A recent promotion happened despite a history of poor response to trolling being identified in the debate. I don't think that is unusual.
Guy (JzG)
On 15/11/2007, Alec Conroy alecmconroy@gmail.com wrote:
talk, after similar consensuses elsewhere. That's was what was so sadly ironic about the whole PM block-- he was block for reverting a banned sockpuppet and for trying to protect his privacy, in the midst of a debate about how we should fight against banned sock puppets and try to protect peoples privacy.
No, PrivateMusings was blocked for sockpuppetry with apparent intent to pump up the drama - lying about his other accounts' activities and so forth. That's *not* what the few tolerated uses of multiple accounts are for.
Well, it depends on what you mean by "The Encyclopedia". We can take the ED article as a hypothetical. Let's suppose ED is/will be notable-- what would be best for encyclopedia-- to cover it or to exclude it.
This is a red herring. If ED were notable outside its own mind, it would have an article with good sourcing.
- d.
On 11/15/07, David Gerard dgerard@gmail.com wrote:
On 15/11/2007, Alec Conroy alecmconroy@gmail.com wrote:
Well, it depends on what you mean by "The Encyclopedia". We can take the ED article as a hypothetical. Let's suppose ED is/will be notable-- what would be best for encyclopedia-- to cover it or to exclude it.
This is a red herring. If ED were notable outside its own mind, it would have an article with good sourcing.

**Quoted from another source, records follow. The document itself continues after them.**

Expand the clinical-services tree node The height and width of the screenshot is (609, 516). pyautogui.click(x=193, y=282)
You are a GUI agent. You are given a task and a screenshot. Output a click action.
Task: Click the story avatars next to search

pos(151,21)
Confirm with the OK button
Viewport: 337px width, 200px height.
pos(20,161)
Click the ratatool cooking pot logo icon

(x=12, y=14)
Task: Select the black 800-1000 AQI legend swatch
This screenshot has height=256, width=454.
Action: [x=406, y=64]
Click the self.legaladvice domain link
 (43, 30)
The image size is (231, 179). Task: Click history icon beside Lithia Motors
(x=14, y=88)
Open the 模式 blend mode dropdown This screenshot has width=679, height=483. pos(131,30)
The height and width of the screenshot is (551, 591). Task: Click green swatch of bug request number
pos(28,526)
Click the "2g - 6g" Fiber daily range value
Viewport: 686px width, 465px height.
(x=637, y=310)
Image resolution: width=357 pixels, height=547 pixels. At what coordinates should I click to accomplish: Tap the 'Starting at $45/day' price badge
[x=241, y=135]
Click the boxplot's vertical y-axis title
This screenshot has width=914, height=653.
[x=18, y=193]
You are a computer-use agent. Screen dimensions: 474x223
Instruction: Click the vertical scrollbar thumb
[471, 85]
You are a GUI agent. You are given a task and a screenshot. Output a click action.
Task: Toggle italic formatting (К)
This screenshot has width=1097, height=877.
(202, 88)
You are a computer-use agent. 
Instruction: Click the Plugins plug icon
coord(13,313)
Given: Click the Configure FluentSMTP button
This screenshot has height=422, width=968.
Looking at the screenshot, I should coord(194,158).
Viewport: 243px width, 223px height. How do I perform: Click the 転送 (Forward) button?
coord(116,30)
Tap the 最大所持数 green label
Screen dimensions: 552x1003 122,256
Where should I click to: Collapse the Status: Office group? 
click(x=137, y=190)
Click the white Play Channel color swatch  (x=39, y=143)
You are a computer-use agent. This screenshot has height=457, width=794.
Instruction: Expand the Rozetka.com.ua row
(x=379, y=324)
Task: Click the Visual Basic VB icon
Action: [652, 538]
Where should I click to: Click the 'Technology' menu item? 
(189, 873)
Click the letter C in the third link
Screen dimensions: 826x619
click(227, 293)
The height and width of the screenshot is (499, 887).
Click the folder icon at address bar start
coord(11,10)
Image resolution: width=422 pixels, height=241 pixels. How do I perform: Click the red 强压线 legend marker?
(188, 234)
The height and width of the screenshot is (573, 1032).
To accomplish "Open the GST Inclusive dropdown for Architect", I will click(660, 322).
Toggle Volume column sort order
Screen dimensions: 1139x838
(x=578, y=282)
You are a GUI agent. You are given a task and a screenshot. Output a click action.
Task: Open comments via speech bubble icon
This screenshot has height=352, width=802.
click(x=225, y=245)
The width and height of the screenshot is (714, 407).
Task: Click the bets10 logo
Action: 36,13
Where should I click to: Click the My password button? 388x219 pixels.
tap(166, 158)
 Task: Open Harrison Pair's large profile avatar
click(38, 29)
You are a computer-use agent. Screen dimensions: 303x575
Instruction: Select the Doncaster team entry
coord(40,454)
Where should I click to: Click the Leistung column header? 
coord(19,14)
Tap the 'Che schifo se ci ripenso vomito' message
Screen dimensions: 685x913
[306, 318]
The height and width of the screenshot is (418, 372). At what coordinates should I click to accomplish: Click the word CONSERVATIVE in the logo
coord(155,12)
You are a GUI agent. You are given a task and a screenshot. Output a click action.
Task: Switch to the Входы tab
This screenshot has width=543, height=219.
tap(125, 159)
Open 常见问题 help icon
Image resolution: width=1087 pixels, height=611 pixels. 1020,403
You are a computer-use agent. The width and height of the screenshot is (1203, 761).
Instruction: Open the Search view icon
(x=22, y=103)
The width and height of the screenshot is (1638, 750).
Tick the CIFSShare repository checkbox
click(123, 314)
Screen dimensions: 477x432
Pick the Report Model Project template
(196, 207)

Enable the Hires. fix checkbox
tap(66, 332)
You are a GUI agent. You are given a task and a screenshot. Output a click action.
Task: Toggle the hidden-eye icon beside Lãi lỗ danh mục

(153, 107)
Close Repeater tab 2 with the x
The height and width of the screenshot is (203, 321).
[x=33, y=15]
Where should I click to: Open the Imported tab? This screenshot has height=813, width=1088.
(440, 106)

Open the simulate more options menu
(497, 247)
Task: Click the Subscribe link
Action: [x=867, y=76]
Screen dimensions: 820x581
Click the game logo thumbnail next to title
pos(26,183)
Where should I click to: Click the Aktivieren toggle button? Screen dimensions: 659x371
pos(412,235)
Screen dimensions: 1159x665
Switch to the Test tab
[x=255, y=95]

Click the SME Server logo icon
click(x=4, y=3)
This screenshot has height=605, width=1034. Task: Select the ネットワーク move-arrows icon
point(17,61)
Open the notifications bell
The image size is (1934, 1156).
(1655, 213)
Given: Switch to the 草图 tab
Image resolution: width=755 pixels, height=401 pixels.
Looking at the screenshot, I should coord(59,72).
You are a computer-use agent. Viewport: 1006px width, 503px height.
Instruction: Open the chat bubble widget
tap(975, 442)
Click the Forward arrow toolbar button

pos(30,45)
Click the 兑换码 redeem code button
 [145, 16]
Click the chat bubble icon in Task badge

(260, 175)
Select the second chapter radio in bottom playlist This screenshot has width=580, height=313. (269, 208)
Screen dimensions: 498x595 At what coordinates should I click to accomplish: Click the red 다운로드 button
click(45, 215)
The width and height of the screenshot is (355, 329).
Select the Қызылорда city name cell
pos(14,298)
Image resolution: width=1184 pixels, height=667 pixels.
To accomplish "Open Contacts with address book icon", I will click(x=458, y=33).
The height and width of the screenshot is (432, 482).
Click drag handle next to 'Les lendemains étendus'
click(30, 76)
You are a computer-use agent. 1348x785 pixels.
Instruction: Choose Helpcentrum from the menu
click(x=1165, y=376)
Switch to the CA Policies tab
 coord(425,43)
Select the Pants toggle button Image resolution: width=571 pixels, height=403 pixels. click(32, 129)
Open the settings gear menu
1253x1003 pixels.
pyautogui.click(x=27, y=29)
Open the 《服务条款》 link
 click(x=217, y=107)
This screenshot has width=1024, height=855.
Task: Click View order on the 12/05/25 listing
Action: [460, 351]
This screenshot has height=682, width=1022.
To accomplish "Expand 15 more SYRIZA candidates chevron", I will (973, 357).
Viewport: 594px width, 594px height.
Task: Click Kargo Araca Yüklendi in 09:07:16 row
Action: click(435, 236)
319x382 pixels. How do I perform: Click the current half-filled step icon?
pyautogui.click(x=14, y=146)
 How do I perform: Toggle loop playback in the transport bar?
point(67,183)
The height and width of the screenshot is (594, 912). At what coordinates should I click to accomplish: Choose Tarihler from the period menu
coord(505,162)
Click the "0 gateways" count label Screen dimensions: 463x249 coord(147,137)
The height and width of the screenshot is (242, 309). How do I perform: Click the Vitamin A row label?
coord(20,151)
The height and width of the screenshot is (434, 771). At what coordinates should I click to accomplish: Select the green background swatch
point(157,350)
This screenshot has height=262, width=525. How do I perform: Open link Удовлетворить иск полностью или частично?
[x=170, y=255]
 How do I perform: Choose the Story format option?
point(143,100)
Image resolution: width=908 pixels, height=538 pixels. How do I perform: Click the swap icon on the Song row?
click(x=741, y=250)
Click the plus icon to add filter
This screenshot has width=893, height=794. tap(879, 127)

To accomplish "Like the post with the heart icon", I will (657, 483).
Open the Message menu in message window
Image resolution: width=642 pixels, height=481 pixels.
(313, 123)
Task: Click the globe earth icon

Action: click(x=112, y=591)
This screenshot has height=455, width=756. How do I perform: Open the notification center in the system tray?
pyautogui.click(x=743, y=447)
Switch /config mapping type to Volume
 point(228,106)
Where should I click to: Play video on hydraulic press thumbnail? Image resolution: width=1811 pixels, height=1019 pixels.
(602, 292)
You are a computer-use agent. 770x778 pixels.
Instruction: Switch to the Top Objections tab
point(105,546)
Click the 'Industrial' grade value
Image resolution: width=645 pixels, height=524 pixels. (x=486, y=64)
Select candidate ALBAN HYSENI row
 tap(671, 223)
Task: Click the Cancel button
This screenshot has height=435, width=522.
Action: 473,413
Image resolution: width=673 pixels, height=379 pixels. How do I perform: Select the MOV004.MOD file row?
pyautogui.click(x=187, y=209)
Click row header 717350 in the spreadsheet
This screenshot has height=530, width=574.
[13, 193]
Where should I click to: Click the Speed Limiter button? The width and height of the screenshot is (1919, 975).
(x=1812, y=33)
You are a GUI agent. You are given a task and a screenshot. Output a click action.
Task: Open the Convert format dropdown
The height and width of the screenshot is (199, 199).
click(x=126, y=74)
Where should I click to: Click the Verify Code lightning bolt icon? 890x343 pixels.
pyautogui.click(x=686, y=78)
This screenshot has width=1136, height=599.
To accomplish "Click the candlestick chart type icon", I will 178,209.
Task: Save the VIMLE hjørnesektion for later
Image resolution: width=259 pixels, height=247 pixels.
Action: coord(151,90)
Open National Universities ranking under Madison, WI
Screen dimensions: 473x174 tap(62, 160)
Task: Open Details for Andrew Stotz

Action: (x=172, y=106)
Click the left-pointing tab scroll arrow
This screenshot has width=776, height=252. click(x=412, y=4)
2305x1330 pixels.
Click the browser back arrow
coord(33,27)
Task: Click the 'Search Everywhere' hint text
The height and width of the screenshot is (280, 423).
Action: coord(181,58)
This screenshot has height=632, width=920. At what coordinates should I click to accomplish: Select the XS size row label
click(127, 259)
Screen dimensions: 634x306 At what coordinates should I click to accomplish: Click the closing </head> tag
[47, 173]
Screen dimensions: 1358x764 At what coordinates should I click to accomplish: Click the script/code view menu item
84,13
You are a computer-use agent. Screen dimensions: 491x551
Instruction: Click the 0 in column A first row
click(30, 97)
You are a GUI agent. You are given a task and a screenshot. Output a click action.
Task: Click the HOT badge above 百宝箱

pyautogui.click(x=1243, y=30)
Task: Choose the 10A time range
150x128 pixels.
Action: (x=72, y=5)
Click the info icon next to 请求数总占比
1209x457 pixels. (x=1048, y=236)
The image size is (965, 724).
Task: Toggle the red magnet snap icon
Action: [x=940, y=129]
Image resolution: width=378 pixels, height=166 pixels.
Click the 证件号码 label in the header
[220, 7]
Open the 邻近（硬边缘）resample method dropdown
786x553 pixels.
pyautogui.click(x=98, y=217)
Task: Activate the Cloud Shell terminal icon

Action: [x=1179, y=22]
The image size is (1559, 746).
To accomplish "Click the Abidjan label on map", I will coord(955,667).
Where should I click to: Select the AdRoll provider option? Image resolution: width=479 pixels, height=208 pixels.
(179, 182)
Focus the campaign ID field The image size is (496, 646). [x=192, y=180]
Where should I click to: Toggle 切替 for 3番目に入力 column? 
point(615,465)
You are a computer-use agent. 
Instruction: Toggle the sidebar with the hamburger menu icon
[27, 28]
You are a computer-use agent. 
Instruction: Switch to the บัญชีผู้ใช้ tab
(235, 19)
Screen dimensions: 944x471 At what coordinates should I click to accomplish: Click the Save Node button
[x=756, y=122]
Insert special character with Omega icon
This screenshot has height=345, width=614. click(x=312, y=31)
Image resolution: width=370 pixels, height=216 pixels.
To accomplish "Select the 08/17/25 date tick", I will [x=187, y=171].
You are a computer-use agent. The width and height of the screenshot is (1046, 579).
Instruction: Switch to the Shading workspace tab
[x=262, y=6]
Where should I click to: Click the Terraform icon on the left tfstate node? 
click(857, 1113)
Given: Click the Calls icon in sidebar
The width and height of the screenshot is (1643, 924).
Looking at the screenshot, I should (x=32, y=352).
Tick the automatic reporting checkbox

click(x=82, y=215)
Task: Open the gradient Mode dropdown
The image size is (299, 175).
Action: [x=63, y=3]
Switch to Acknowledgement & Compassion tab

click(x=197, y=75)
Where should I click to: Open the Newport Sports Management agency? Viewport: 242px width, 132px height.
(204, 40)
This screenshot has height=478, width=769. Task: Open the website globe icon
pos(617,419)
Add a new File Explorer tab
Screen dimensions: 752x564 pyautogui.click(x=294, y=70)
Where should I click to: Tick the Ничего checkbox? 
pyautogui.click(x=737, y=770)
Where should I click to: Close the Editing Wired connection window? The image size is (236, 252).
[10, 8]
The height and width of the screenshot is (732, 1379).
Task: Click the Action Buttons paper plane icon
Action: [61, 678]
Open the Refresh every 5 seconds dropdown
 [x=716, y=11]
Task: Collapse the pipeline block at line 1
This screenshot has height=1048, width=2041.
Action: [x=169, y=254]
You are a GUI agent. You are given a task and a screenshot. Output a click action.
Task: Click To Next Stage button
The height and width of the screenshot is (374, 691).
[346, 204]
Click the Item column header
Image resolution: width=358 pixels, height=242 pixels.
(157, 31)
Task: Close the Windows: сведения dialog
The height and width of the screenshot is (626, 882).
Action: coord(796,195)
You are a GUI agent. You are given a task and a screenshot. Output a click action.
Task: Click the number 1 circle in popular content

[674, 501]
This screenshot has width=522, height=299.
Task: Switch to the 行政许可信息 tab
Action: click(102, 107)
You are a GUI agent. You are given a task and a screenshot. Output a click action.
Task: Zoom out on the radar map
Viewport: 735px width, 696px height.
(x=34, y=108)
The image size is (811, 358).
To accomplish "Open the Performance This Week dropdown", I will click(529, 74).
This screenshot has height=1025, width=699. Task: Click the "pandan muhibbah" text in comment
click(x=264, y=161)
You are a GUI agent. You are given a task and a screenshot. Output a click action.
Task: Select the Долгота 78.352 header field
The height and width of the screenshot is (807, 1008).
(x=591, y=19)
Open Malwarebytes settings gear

Okay, I 100% agree. It wasn't so long ago that it was seriously suggested ED wouldn't have an article even if it WAS notable and DID haven't good sourcing. That in the light of day, even asking the question seems like a red herring is actually a very good sign. There shouldn't be a question about how we'd handle ED if, somehow, it were notable-- we'd handle it by writing a well-sourced article about it.